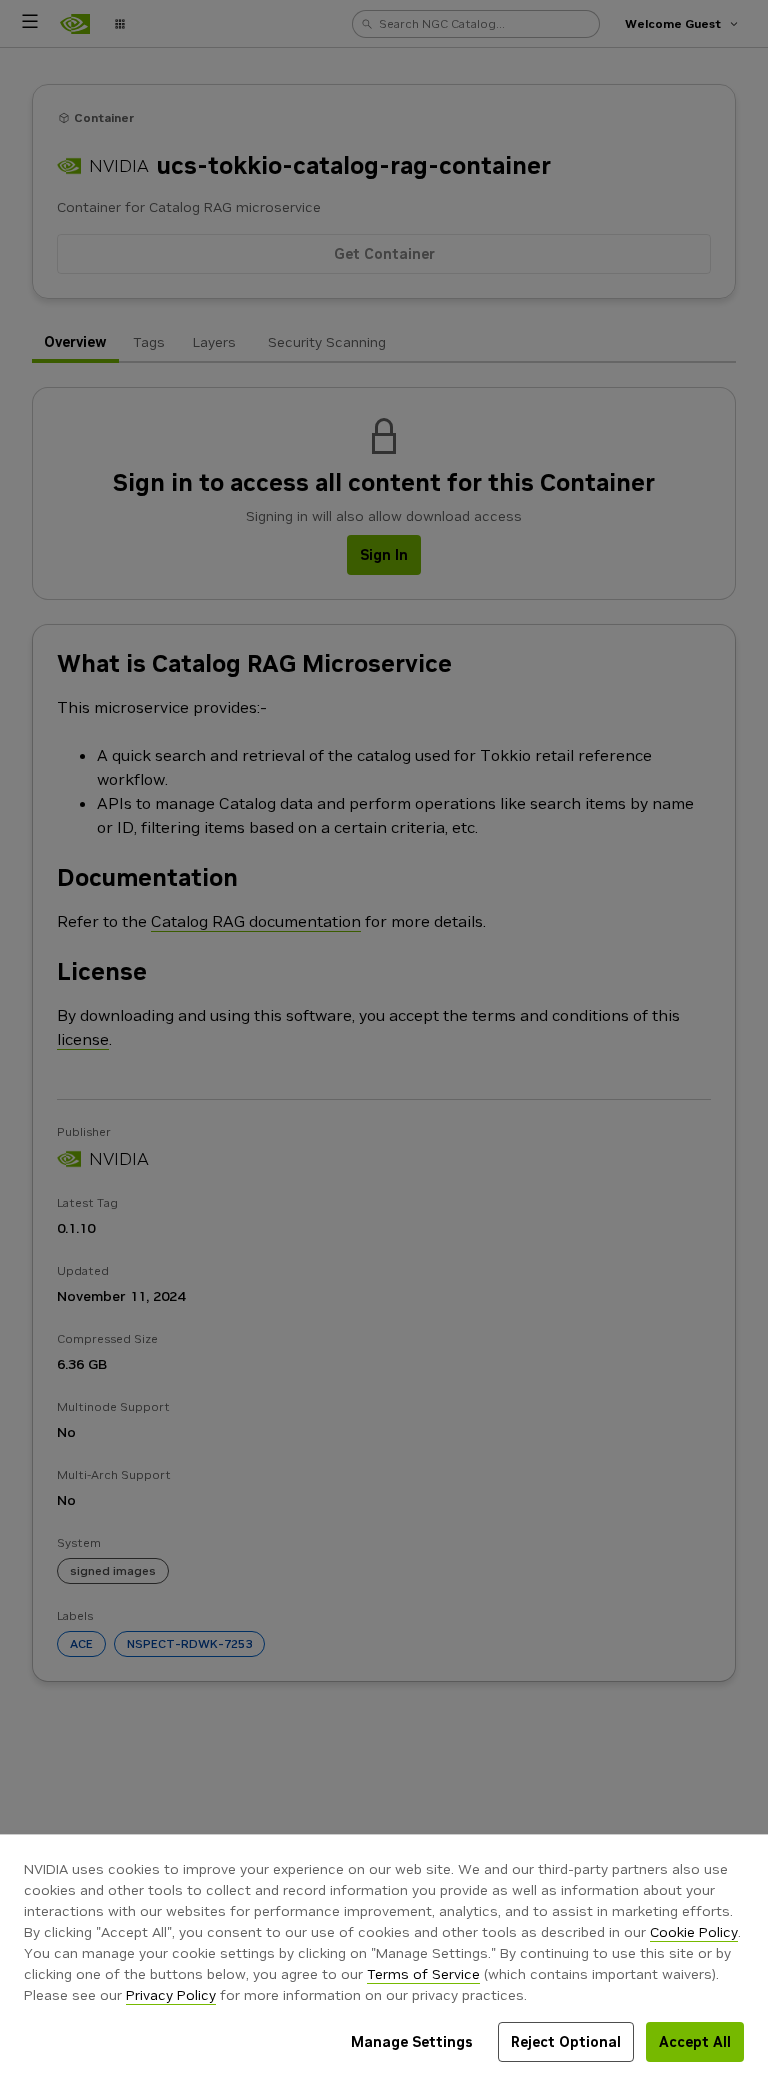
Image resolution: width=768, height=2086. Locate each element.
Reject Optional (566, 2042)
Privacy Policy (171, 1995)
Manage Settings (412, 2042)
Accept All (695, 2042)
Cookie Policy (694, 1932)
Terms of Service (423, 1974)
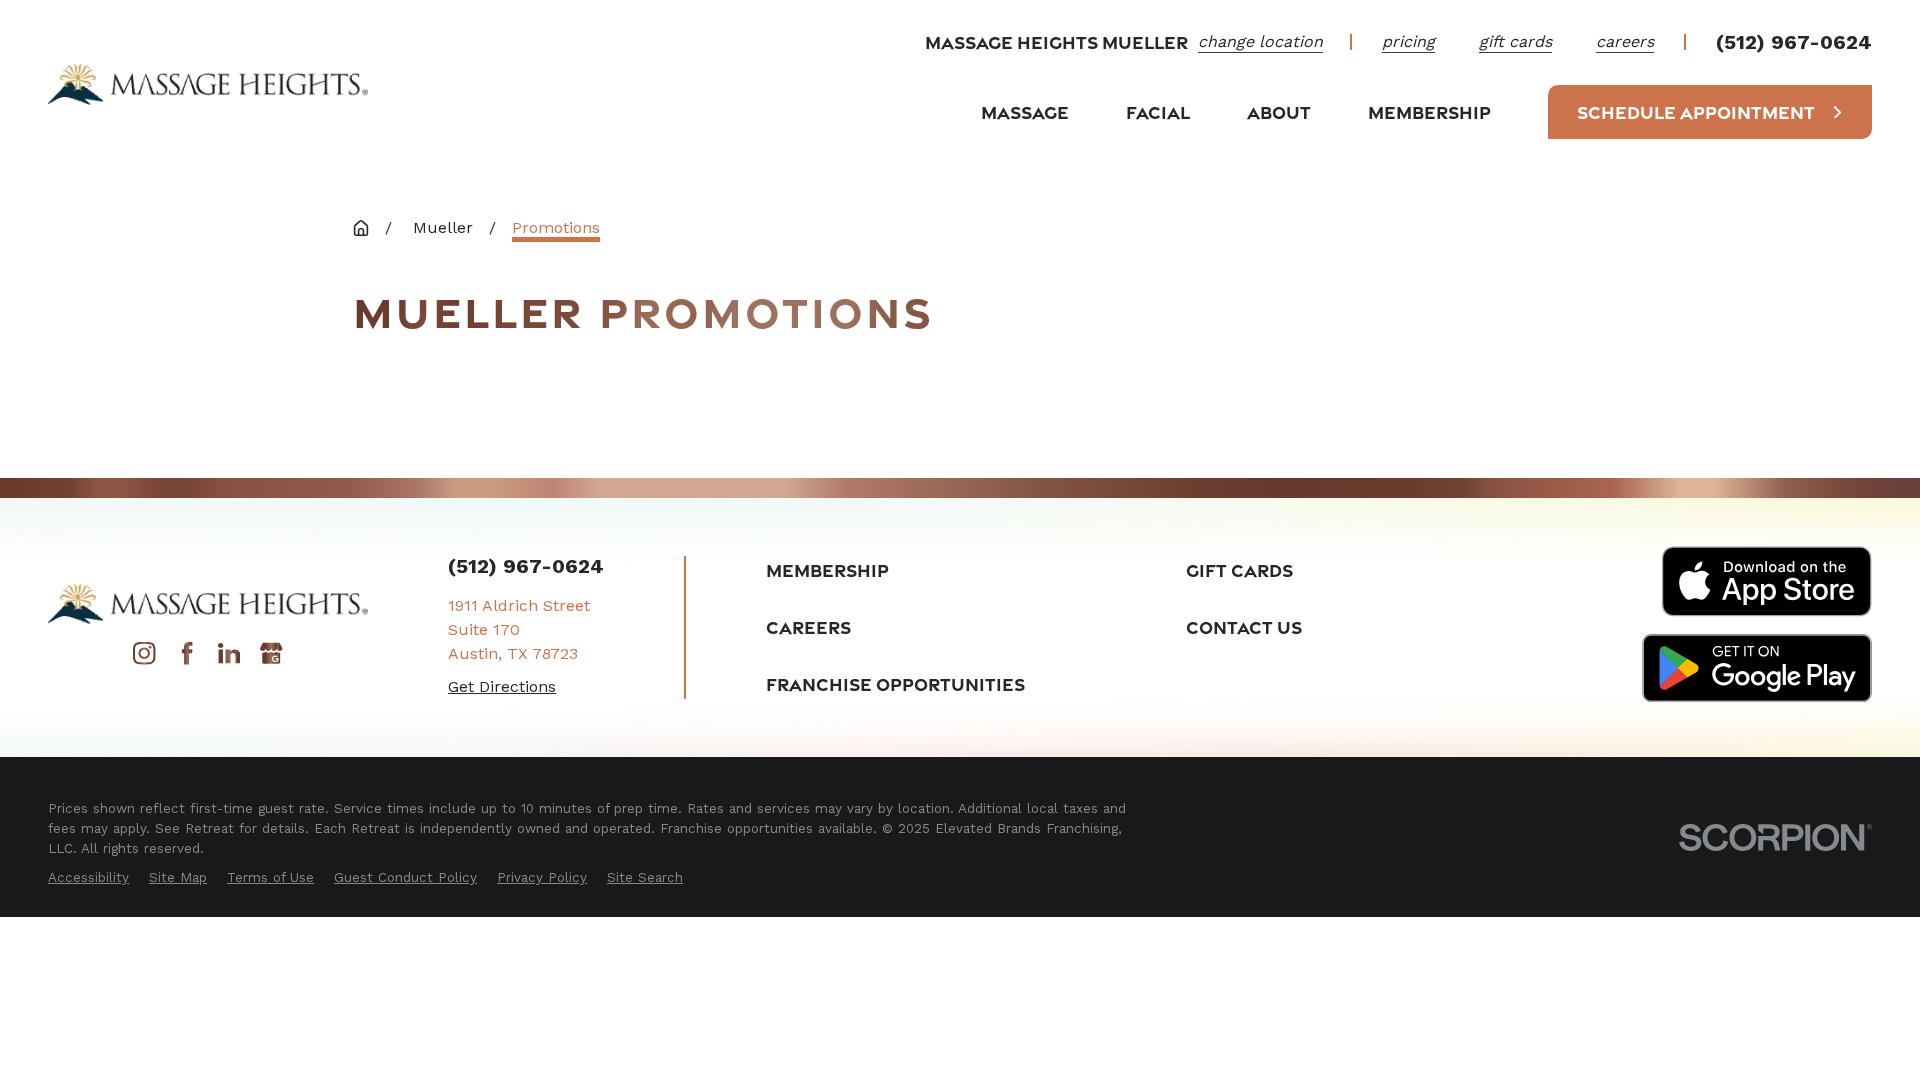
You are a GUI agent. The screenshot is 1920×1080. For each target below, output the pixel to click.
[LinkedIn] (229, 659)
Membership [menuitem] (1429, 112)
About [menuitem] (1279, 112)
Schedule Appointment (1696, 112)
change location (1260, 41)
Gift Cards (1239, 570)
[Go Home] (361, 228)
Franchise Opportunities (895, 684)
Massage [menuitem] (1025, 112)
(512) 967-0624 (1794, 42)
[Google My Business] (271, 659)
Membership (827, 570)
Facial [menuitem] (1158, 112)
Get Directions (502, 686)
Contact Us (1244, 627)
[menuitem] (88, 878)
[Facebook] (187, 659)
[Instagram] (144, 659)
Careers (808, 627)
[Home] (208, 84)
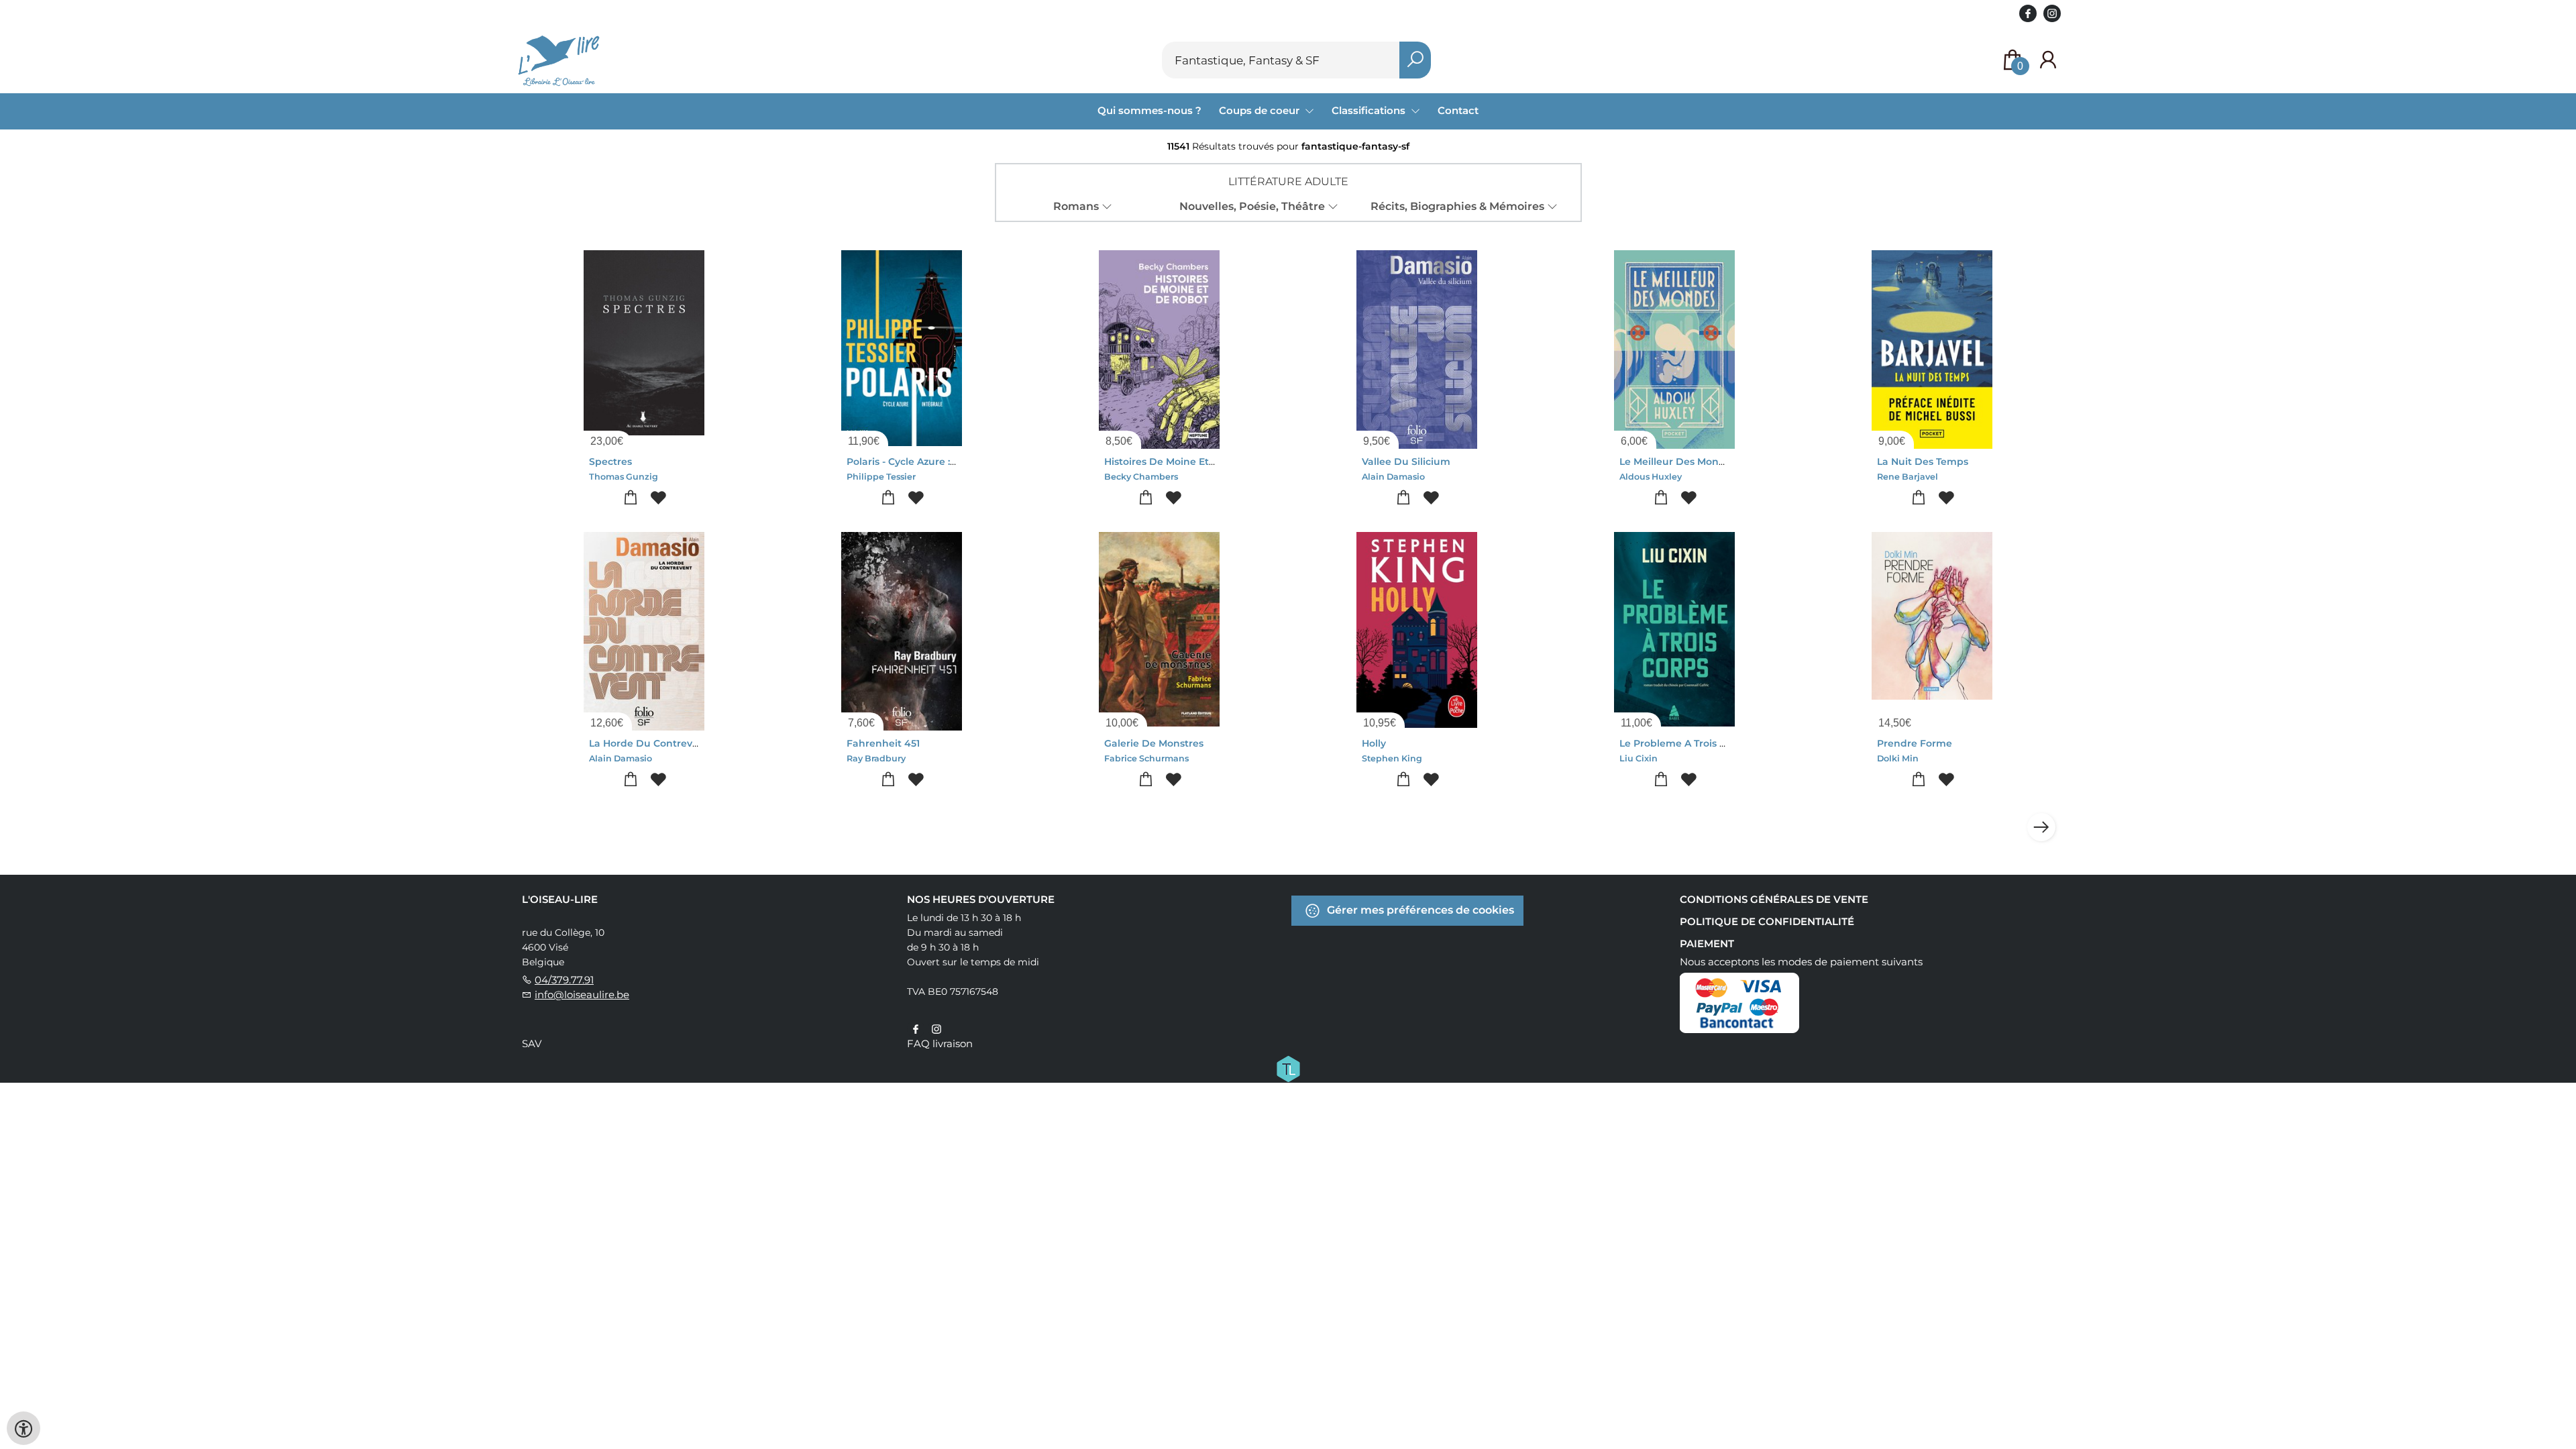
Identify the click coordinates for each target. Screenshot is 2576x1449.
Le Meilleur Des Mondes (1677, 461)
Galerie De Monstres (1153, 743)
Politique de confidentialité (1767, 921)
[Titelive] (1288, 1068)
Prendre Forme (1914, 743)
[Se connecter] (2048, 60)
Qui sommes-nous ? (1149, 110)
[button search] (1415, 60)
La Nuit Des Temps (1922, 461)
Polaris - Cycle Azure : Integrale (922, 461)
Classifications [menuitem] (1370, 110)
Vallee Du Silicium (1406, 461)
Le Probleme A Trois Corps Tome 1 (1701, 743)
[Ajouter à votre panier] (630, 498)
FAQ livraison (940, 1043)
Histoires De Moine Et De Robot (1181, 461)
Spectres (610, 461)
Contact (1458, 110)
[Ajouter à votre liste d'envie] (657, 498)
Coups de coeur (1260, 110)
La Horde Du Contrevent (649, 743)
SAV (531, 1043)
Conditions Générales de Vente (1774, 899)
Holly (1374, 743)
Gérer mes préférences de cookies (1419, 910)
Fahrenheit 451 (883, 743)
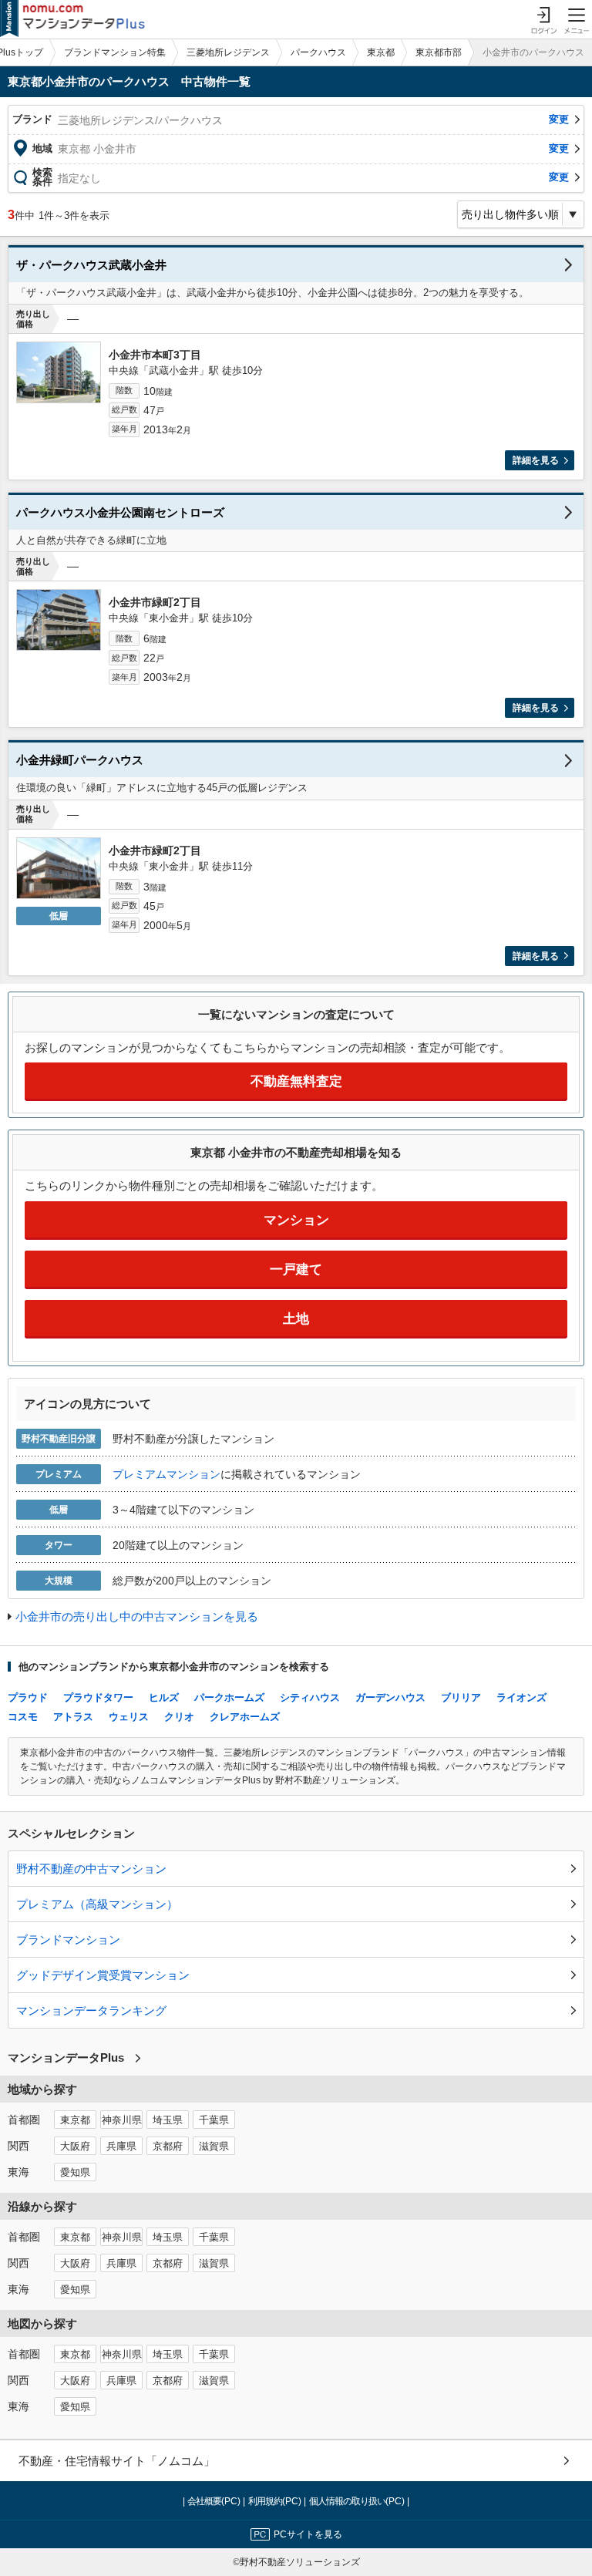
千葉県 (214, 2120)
★ ★ ★ ★ ★
→ Task directions
Output each entry shown above exactly as it stands, with all pictures removed.

→ Exercise answer
Image resolution: width=768, height=2086. Locate each element.
Reject Optional (566, 2042)
Privacy Policy (171, 1995)
Manage Settings (412, 2042)
Accept All (695, 2042)
Cookie Policy (694, 1932)
Terms of Service (423, 1974)
You are a GUI agent. The screenshot is 1920×1080. For each target below, output the pixel to click.
[LinkedIn] (229, 659)
Membership [menuitem] (1429, 112)
About [menuitem] (1279, 112)
Schedule Appointment (1696, 112)
change location (1260, 41)
Gift Cards (1239, 570)
[Go Home] (361, 228)
Franchise Opportunities (895, 684)
Massage [menuitem] (1025, 112)
(512) 967-0624 (1794, 42)
[Google My Business] (271, 659)
Membership (827, 570)
Facial [menuitem] (1158, 112)
Get Directions (502, 686)
Contact Us (1244, 627)
[menuitem] (88, 878)
[Facebook] (187, 659)
[Instagram] (144, 659)
Careers (808, 627)
[Home] (208, 84)
Identify the click coordinates for each target. Screenshot is 2576x1449.
Le Meilleur Des Mondes (1677, 461)
Galerie De Monstres (1153, 743)
Politique de confidentialité (1767, 921)
[Titelive] (1288, 1068)
Prendre Forme (1914, 743)
[Se connecter] (2048, 60)
Qui sommes-nous ? (1149, 110)
[button search] (1415, 60)
La Nuit Des Temps (1922, 461)
Polaris - Cycle Azure : Integrale (922, 461)
Classifications [menuitem] (1370, 110)
Vallee Du Silicium (1406, 461)
Le Probleme A Trois Corps Tome 1 (1701, 743)
[Ajouter à votre panier] (630, 498)
FAQ livraison (940, 1043)
Histoires De Moine Et De Robot (1181, 461)
Spectres (610, 461)
Contact (1458, 110)
[Ajouter à votre liste d'envie] (657, 498)
Coups de coeur (1260, 110)
La Horde Du Contrevent (649, 743)
SAV (531, 1043)
Conditions Générales de Vente (1774, 899)
Holly (1374, 743)
Gérer mes préférences de cookies (1419, 910)
Fahrenheit 451 (883, 743)
千葉県 (214, 2120)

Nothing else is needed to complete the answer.